De nombreuses personnalités ont été pressenties pour succéder à Gabriel Attal dont un ancien locataire de Matignon sous François Hollande, Bernard Cazeneuve, et l'ex-ministre de Nicolas Sarkozy devenu président de la région des Hauts-de-France, Xavier Bertrand.
Les deux hommes, ainsi que les deux prédécesseurs d'Emmanuel Macron, ont été reçus lundi à l'Elysée.
Des sources "macronistes" ont évoqué lundi l'arrivée à Matignon d'un membre de la société civile, le président du Conseil économique, social et environnemental Thierry Baudet.
L'éventualité Beaudet ne sort pas de l'Elysée, a dit le membre de l'entourage présidentiel consulté mardi, selon lequel les hypothèses Xavier Bertrand et Bertrand Cazeneuve sont étudiées en priorité.
Pour ce faire, le chef de l'Etat multiplie les entretiens par téléphone avec des responsables politiques de tous bords, selon son entourage.
Emmanuel Macron s'est entretenu avec les présidents des groupes à l'Assemblée et au Sénat, Laurent Wauquiez et Bruno Retailleau, et des réunions des deux groupes ont eu lieu.
"NE PAS BLOQUER LA FRANCE", DIT WAUQUIEZ
En cas de nomination de Xavier Bertrand, "nous serons de bonne volonté et ouverts.

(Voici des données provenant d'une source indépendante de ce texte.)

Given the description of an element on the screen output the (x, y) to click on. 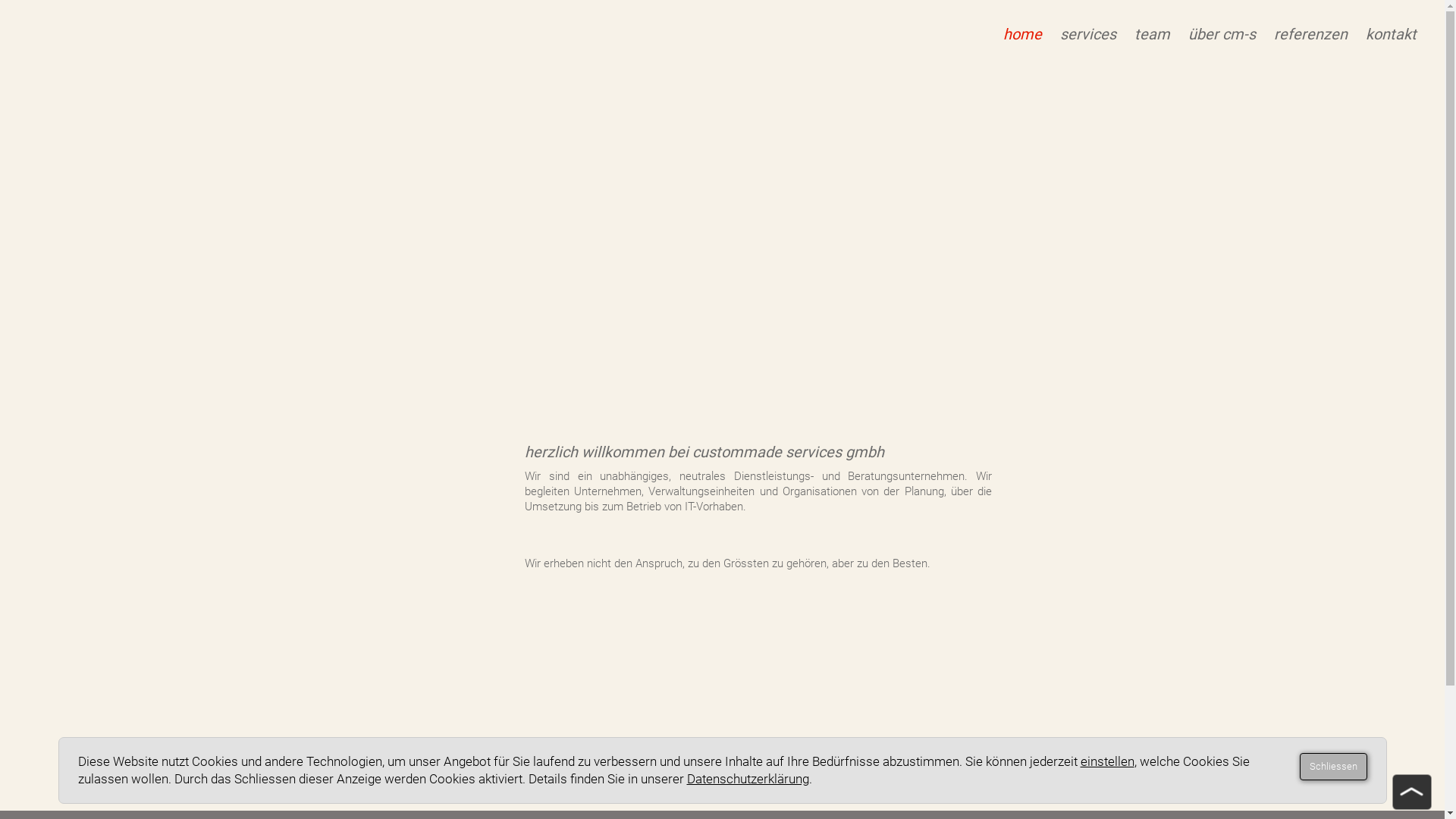
services Element type: text (1088, 34)
kontakt Element type: text (1390, 34)
Schliessen Element type: text (1333, 766)
referenzen Element type: text (1310, 34)
home Element type: text (1022, 34)
team Element type: text (1152, 34)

On ne doit pas bloquer la France", a dit Laurent Wauquiez à ses ouailles selon un participant, semblant mettre de côté sa rivalité avec le président des Hauts-de-France.
La Droite républicaine demande qu'"une partie au moins" de ses propositions soient retenues.
Le président du Sénat, Gérard Larcher, a également été consulté par le chef de l'Etat, a fait savoir son entourage.
Le Rassemblement national compte 143 députés à l'Assemblée avec ses alliés et peut donc y jouer le rôle d'arbitre.
"Ce que Jordan Bardella a dit à l'Elysée, c'est qu'on accepterait un gouvernement technique, qui expédierait les affaires courantes mais qui aurait mandat de mettre en place la proportionnelle aux élections législatives, et permettra ainsi de dégager une majorité dans un an", a dit à Reuters un proche du président du RN, reçu à l'Elysée la semaine dernière.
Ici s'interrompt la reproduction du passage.